Search code examples
hadoopapache-pigoozie

Error when calling pig from oozie


I am trying to read a specific file pattern using PIG action in Oozie WorkFlow :

Oozie Workflow :

<workflow-app>

   <fork>
        <path to ="subWorkflow1" />
        <path to ="subWorkflow2" />
   </fork>

<join>
</workflow-app>

**subWorkflow1.xml :**
<subworkflow>
<action>
<pig>
    Calling the pig script load_data_into_tbl.pig 
<params>{Namenode}</params>
<params>{input Path}</params>
</pig>
</action>
</subworkflow>

pig script :

load '${namenode}/data/filename*.log  -- This file  is in HDFS.  
.. . ... .
Store data into <Table_nm> using HCatStorer`

InputSource : /data/src_folder/20141029/filename*.log 

First Attempt :

When I try to read the data from a folder from HDFS.Iam able to see PIG execution successful for first time. Rest of my execution is getting failed.

Second Attempt :

I found that When I try to rerun the OOzie with the same source file in folder(20141029) My execution is getting failed.

Third Attempt :

Then , I tried rerunning the Workflow by renaming my source file in the folder (20141029).
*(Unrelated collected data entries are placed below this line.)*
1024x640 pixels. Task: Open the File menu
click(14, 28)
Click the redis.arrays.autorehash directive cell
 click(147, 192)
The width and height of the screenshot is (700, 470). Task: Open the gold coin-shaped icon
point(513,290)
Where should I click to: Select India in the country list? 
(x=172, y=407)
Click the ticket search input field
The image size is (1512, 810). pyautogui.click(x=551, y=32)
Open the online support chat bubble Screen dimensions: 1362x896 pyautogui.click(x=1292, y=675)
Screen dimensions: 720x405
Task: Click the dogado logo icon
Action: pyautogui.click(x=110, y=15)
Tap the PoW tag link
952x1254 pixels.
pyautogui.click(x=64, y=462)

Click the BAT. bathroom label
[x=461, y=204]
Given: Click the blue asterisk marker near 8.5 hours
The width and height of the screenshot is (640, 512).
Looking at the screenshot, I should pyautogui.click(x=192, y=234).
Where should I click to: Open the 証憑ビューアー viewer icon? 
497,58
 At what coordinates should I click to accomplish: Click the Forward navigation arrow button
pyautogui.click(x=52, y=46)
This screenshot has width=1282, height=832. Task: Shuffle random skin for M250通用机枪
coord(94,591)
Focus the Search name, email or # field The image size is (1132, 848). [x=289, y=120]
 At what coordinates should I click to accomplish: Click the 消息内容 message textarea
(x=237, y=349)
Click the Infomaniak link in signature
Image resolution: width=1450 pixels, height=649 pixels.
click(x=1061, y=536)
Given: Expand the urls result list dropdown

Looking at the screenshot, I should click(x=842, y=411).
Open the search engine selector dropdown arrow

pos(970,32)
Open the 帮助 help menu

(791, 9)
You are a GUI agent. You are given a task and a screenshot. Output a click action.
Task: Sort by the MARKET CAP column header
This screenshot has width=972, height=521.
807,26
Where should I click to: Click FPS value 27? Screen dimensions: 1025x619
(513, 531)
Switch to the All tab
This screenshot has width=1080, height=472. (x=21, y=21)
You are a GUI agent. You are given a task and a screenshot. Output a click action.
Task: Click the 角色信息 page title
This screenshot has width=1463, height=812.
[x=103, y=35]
It works fine.

What could be the reason ? Thanks in advance.

Error Logs :

Pig Stack Trace
---------------
ERROR 2997: Encountered IOException.         org.apache.hadoop.yarn.exceptions.ApplicationNotFoundException: Application with id 'application_1413868377323_35233' doesn't exist in RM.
at     org.apache.hadoop.yarn.server.resourcemanager.ClientRMService.getApplicationReport(ClientRMService.java:288)
at org.apache.hadoop.yarn.api.impl.pb.service.ApplicationClientProtocolPBServiceImpl.getApplicationReport(ApplicationClientProtocolPBServiceImpl.java:145)
at org.apache.hadoop.yarn.proto.ApplicationClientProtocol$ApplicationClientProtocolService$2.callBlockingMethod(ApplicationClientProtocol.java:321)
at org.apache.hadoop.ipc.ProtobufRpcEngine$Server$ProtoBufRpcInvoker.call(ProtobufRpcEngine.java:585)
at org.apache.hadoop.ipc.RPC$Server.call(RPC.java:928)
at org.apache.hadoop.ipc.Server$Handler$1.run(Server.java:2013)
at org.apache.hadoop.ipc.Server$Handler$1.run(Server.java:2009)
at java.security.AccessController.doPrivileged(Native Method)
at javax.security.auth.Subject.doAs(Subject.java:415)
at org.apache.hadoop.security.UserGroupInformation.doAs(UserGroupInformation.java:1594)
at org.apache.hadoop.ipc.Server$Handler.run(Server.java:2007)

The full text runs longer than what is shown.